Hallvard Breien Furuseth wrote:
On 02/08/14 18:57, Howard Chu wrote:
Hallvard Breien Furuseth wrote:
(...) If so, MDB_NOLOCK may be in trouble since it uses pick_meta() instead of mti_txnid. Should there be a separate CACHEFLUSH after writing the datapages if MDB_NOLOCK, and the current CACHEFLUSH should just flush the metapages?
I don't see any reason for that. As always, the only thing that matters is when the metapages get written.
What matters is that nothing *sees* the metapage before its data pages, nor sees the mti_txnid change before the metapage. I thought that's what cache coherency and memory ordering was about.
No, memory ordering is about seeing partial changes to a single page, outside of the order that the program wrote it. Which can happen on superscalar chips with out-of-order execution.

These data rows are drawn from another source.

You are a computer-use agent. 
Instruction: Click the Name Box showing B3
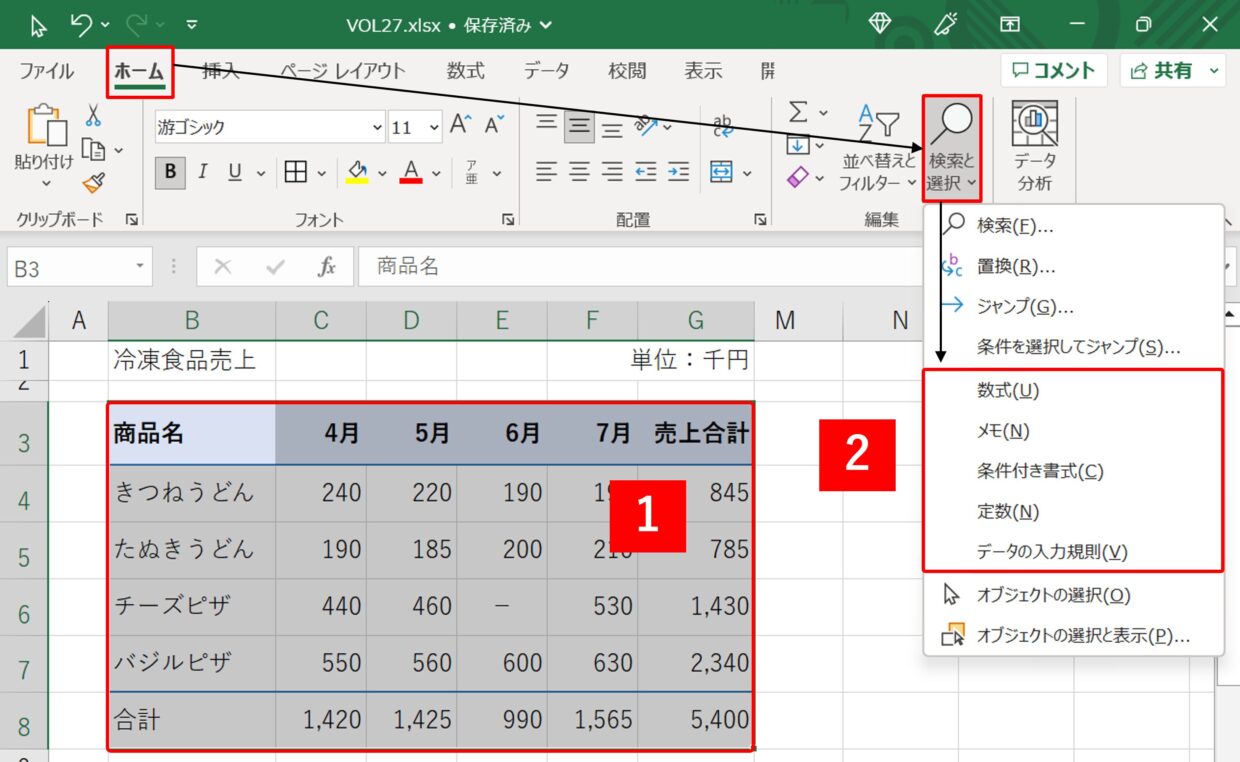pos(70,268)
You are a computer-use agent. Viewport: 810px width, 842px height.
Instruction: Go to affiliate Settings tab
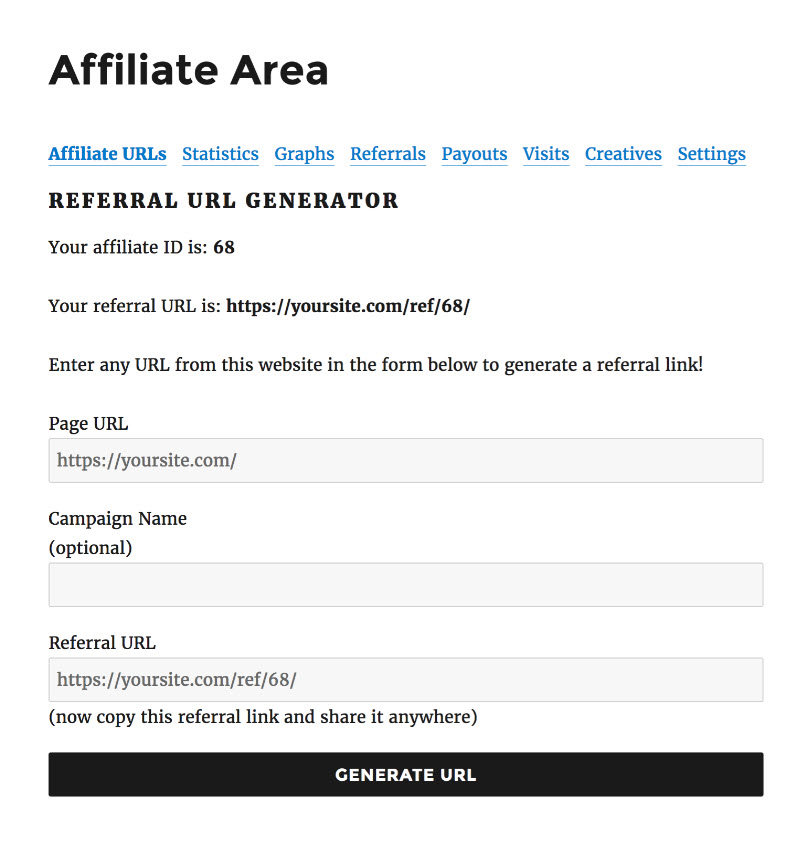point(712,154)
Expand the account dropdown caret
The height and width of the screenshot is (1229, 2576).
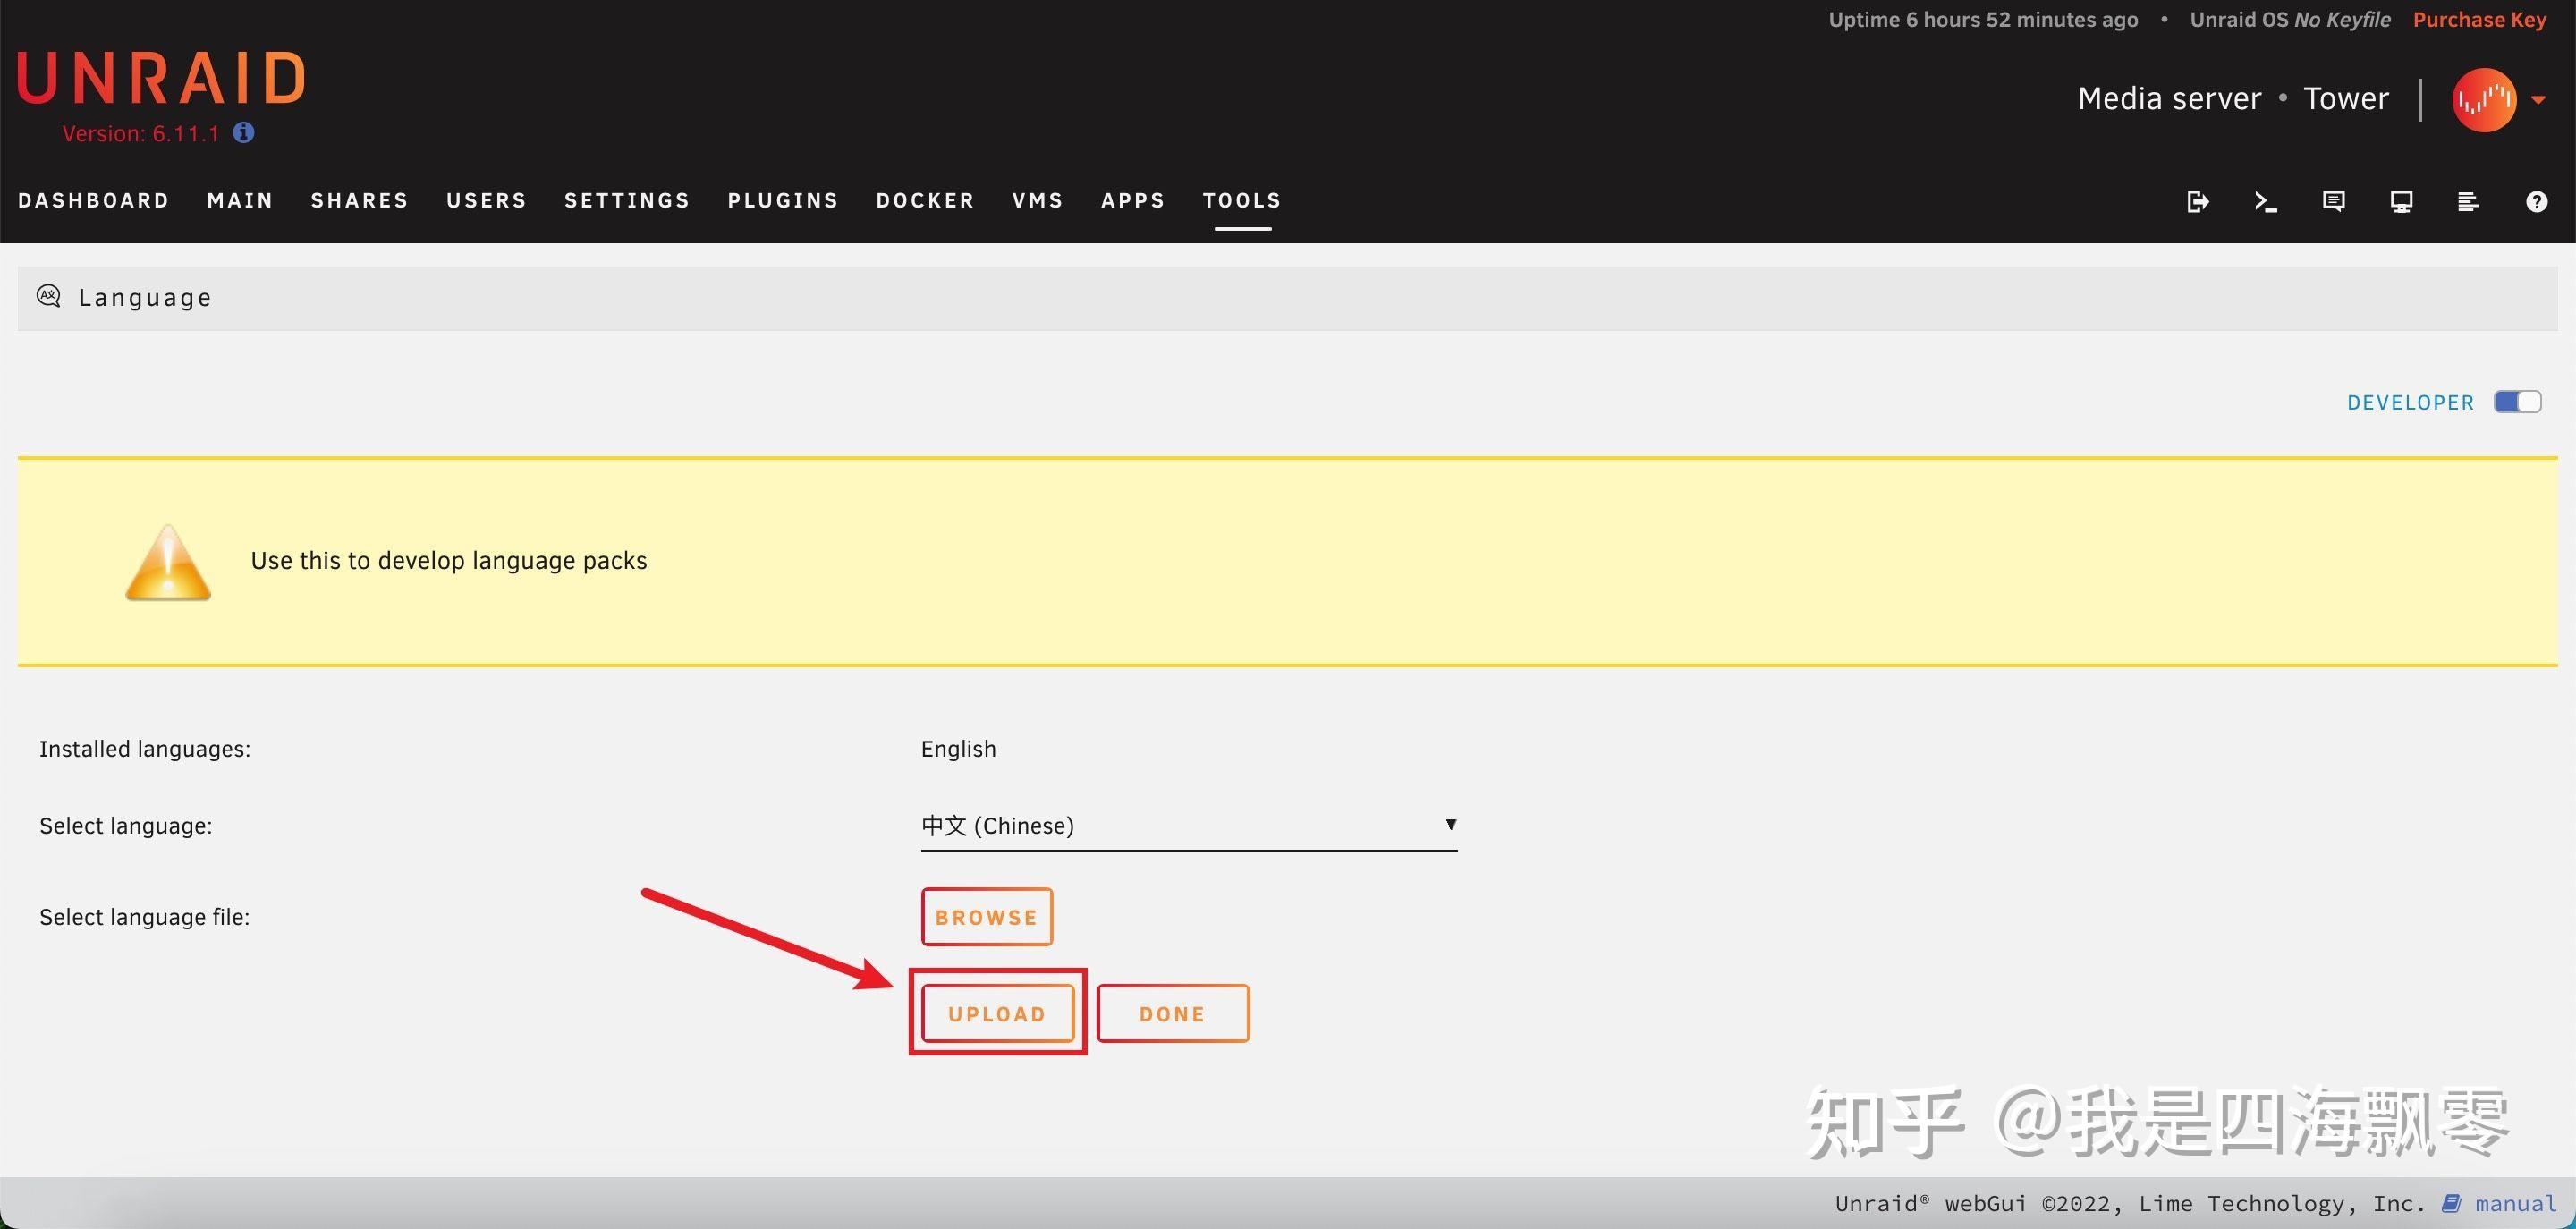[x=2538, y=100]
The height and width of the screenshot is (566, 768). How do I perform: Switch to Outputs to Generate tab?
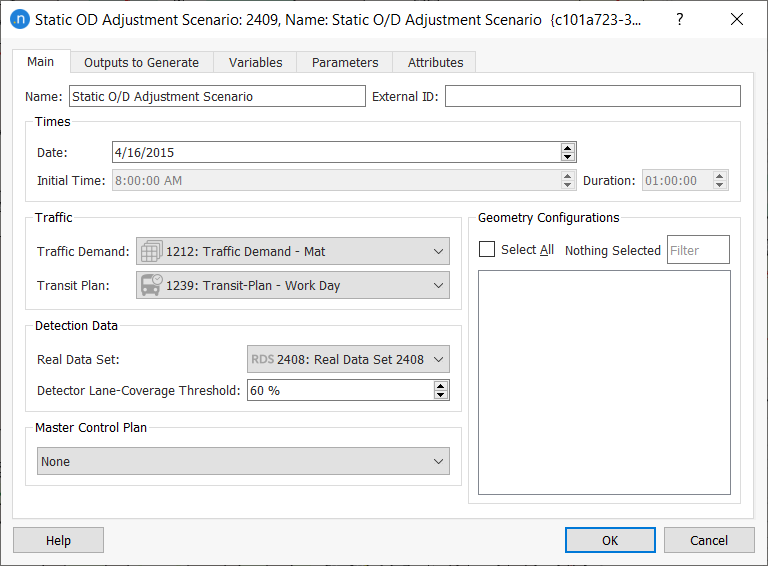point(141,62)
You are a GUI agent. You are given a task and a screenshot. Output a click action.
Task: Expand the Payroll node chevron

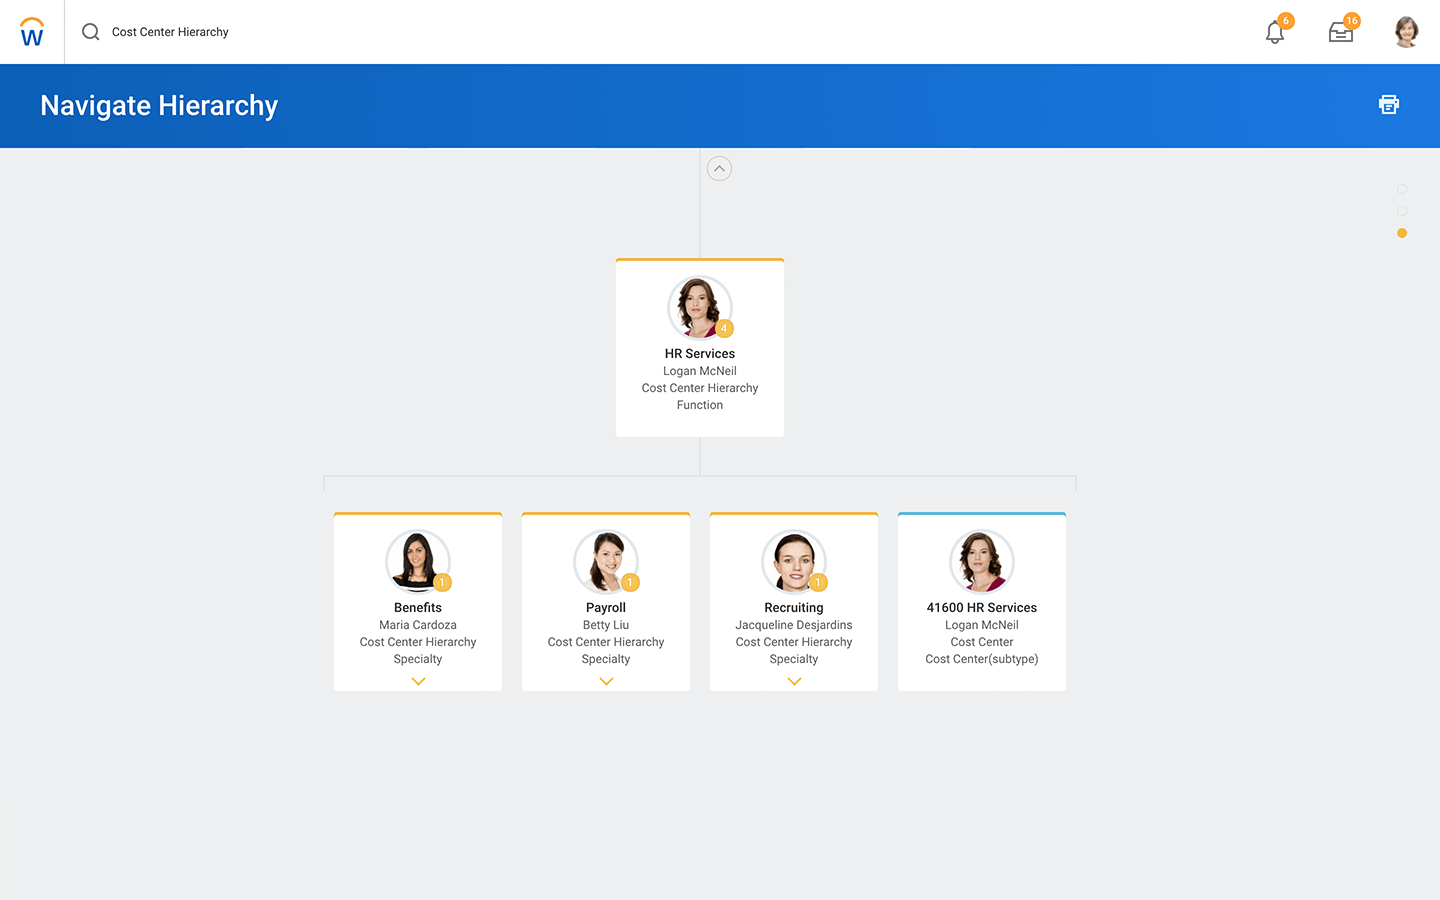(x=606, y=681)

So to explain my previous message a bit: A cacheflush() which flushes a metapage and its datapages all in one chunk makes me nervous. If that's necessary (rather than just flushing the meta at that point), I imagine that just before the flush, it's possible for something to see the metapage before its datapages.
Not possible. The cacheflush is atomic. Note that this is invalidating an on-chip data cache which is typically only 32KB or so. It has nothing to do with flushing the buffer cache. ("flush" is a misnomer, but that's what the syscall is called.)
Delaying the mti_txnid change protects from that, except when something does not use mti_txnid - hence the concern for MDB_NOLOCK using mdb_env_pick_meta().
Hmm. There are some other places that use pick_meta even when the lockfile is in use. Maybe they too should try (mti_txnid & 1).
Does the code contradict this comment above, or is it about something else? /* Memory ordering issues are irrelevant ... */
Quite simply, on MIPS, write()s into the buffer cache aren't coherent with the on-chip data (or instruction, but irrelevant) cache.